- _REQUIRED WORK_:
From the line that contains "Task: Click the green Share Screen icon" down to the last line of the entries, repeat every line exactly. Do not carry over the pictures.
----
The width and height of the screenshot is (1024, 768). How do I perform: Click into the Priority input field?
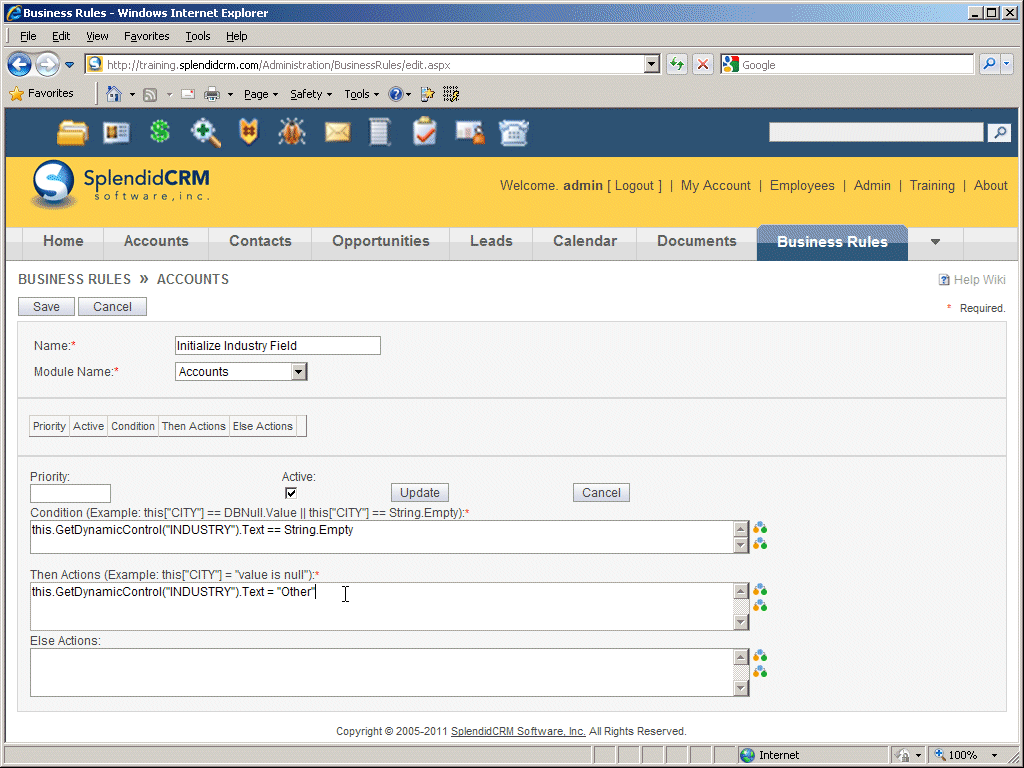coord(70,493)
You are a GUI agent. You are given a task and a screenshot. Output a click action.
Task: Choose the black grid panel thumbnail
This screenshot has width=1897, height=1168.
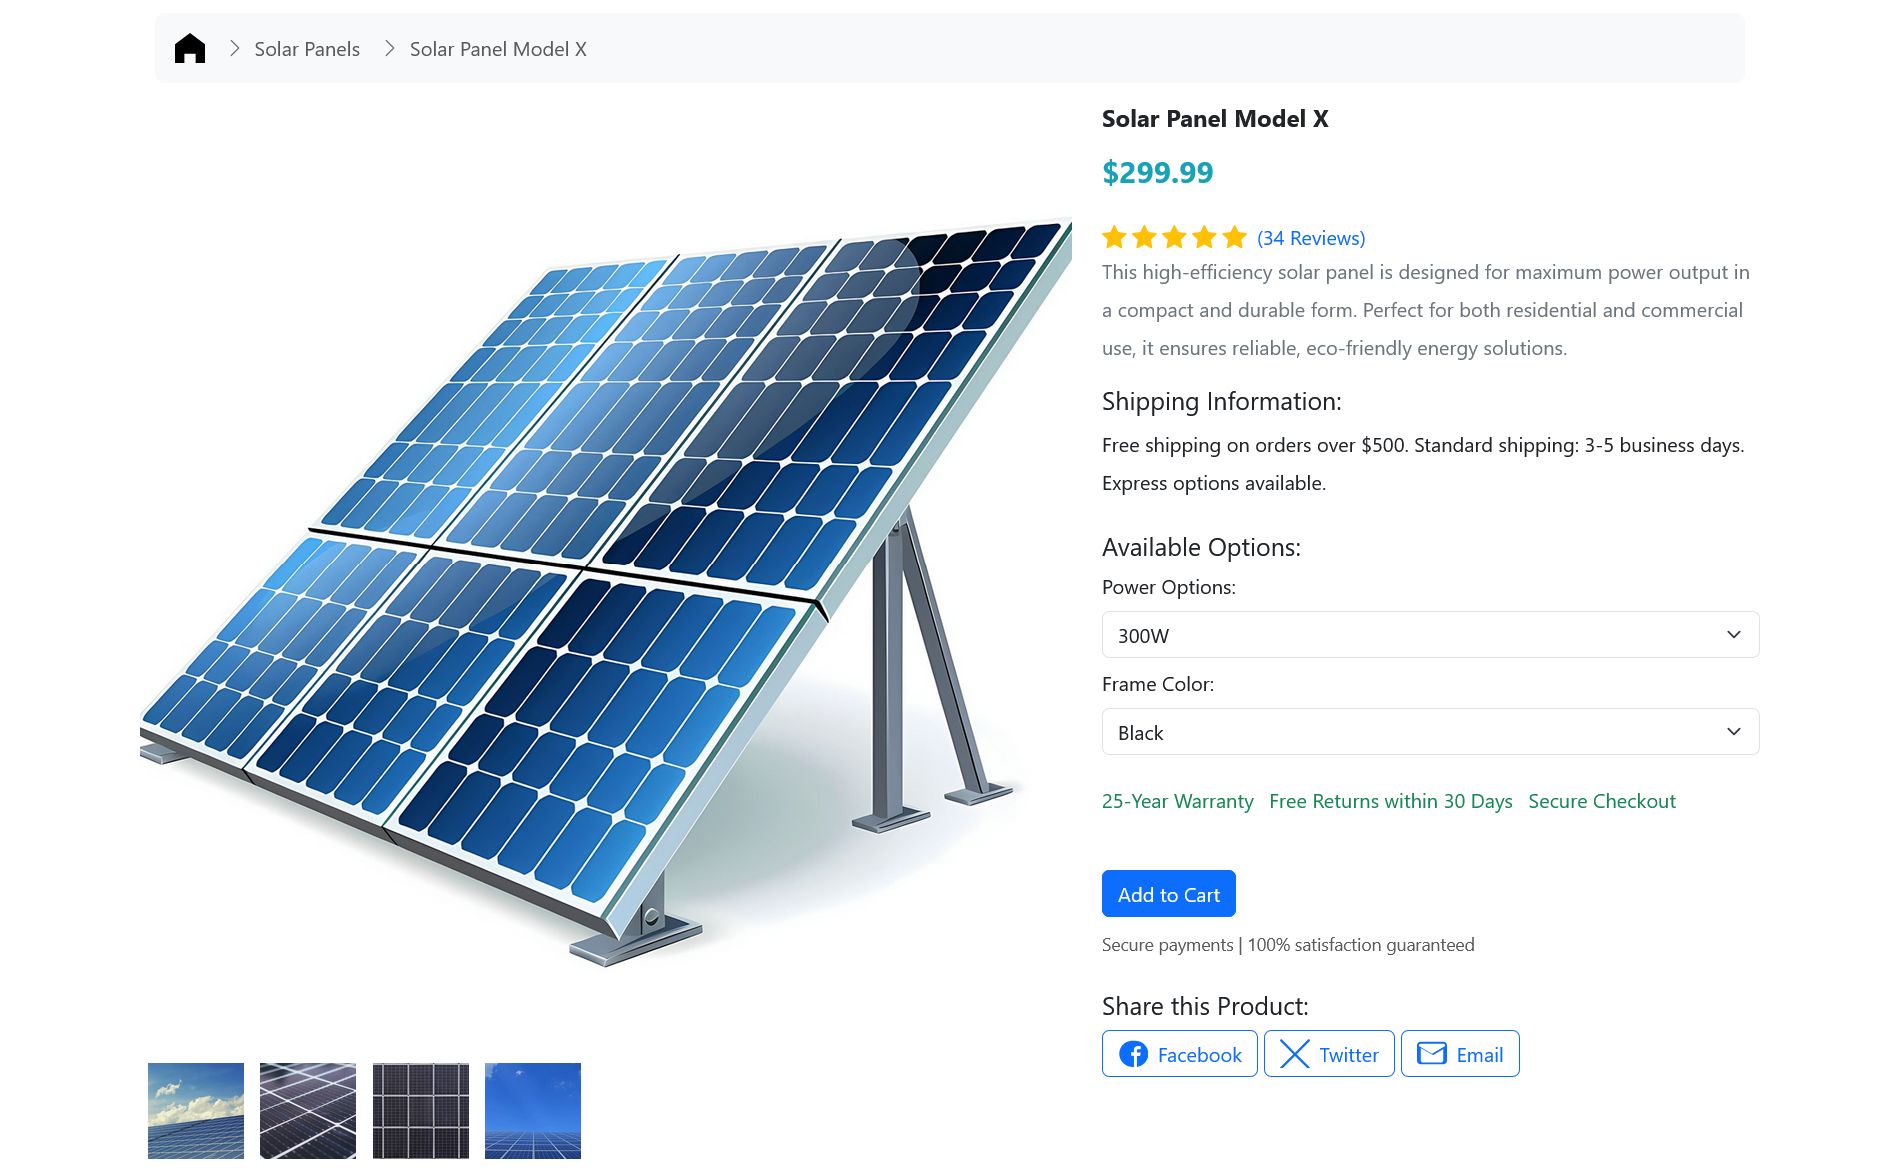(x=421, y=1110)
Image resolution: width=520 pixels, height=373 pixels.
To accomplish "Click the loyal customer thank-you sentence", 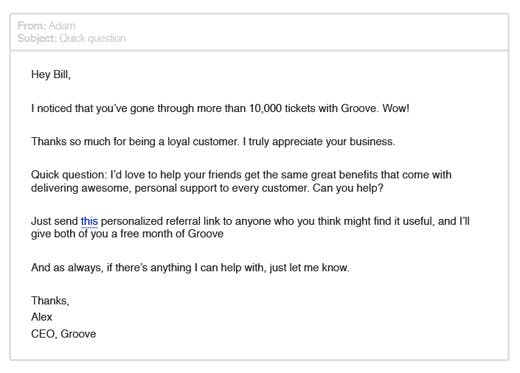I will pos(135,142).
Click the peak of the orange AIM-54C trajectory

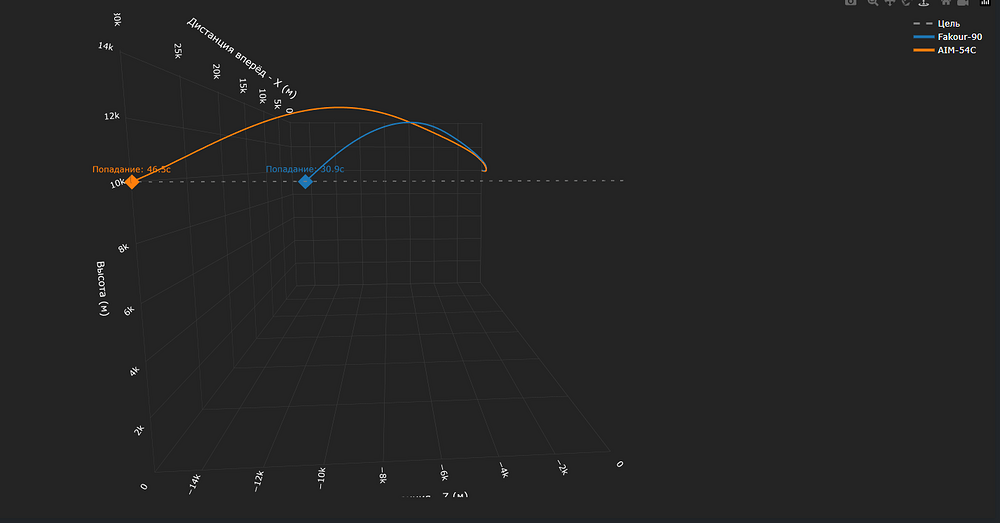coord(338,107)
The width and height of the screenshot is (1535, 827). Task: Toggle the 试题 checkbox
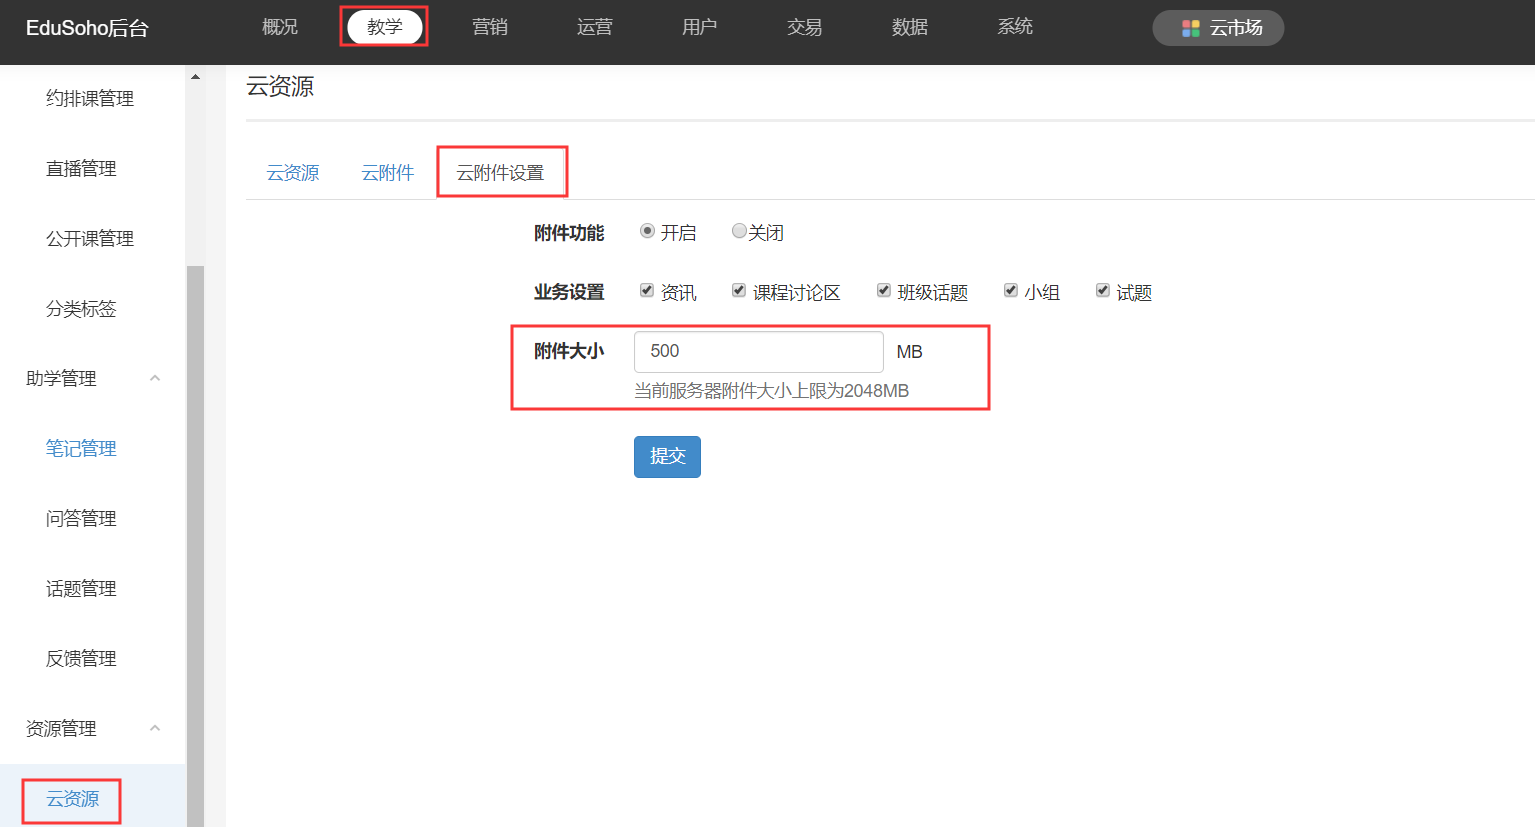pyautogui.click(x=1103, y=291)
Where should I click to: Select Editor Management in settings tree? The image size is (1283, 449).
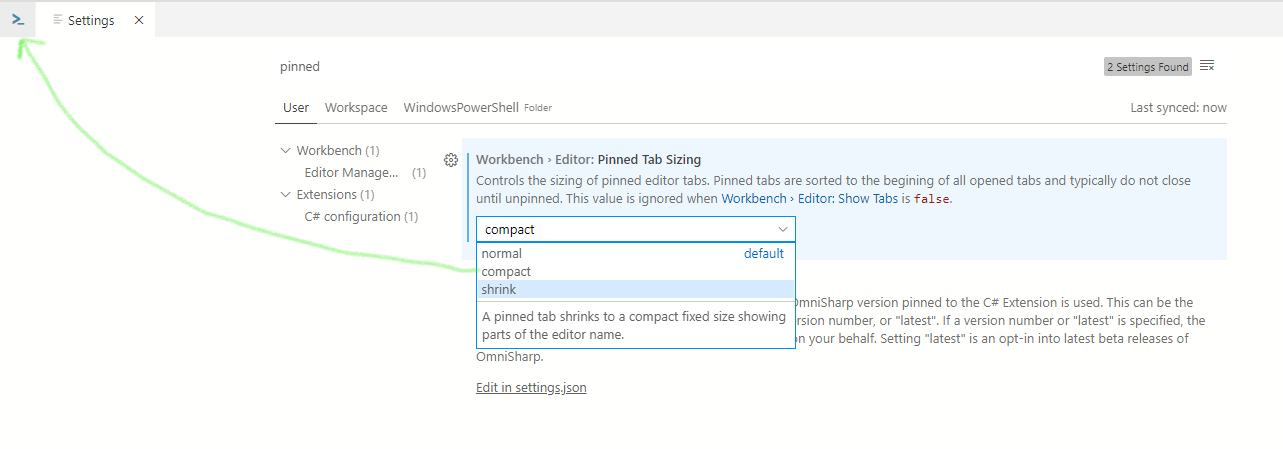351,173
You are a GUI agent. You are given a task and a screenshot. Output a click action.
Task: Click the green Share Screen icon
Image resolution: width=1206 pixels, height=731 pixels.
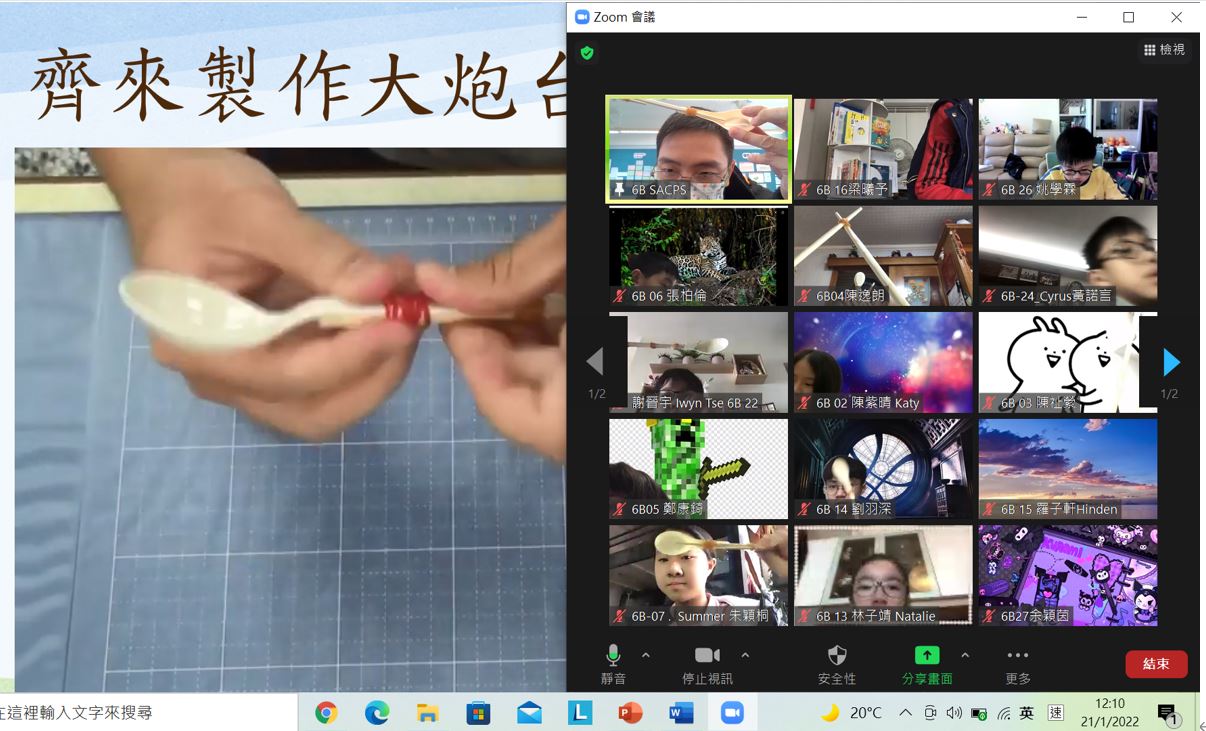[x=927, y=655]
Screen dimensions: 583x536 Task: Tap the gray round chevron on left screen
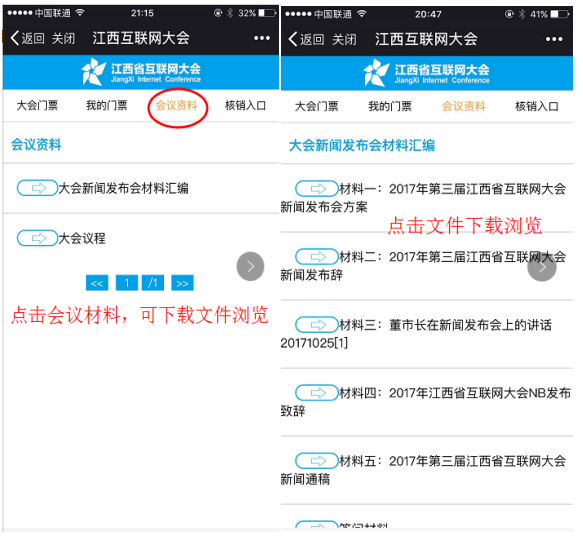tap(250, 266)
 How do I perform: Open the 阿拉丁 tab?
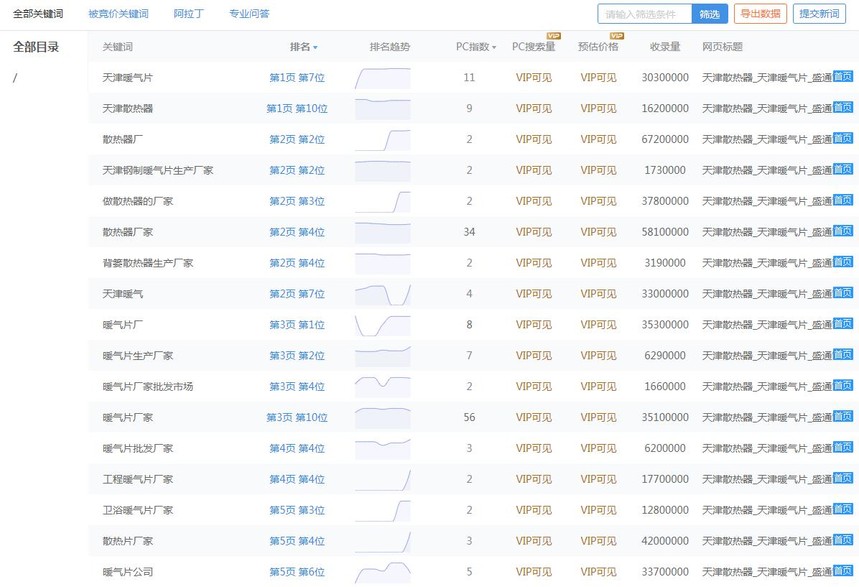pos(188,14)
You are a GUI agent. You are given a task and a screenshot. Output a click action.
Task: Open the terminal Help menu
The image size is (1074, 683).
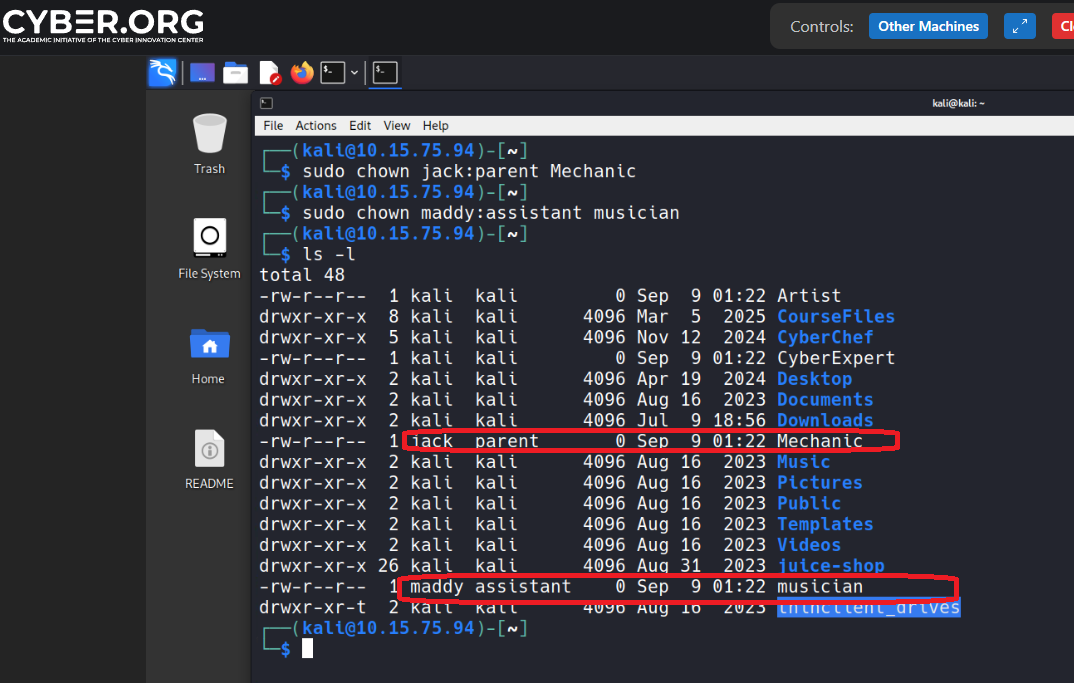[x=436, y=126]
----
- _RESULT FOR THIS EXERCISE_:
Task: Click the green Share Screen icon
Image resolution: width=1206 pixels, height=731 pixels.
[x=927, y=655]
Screen dimensions: 583x536 Task: Tap the gray round chevron on left screen
tap(250, 266)
 How do I perform: Open the 阿拉丁 tab?
pos(188,14)
You are a GUI agent. You are given a task and a screenshot. Output a click action.
Task: Open the terminal Help menu
The image size is (1074, 683).
[x=436, y=126]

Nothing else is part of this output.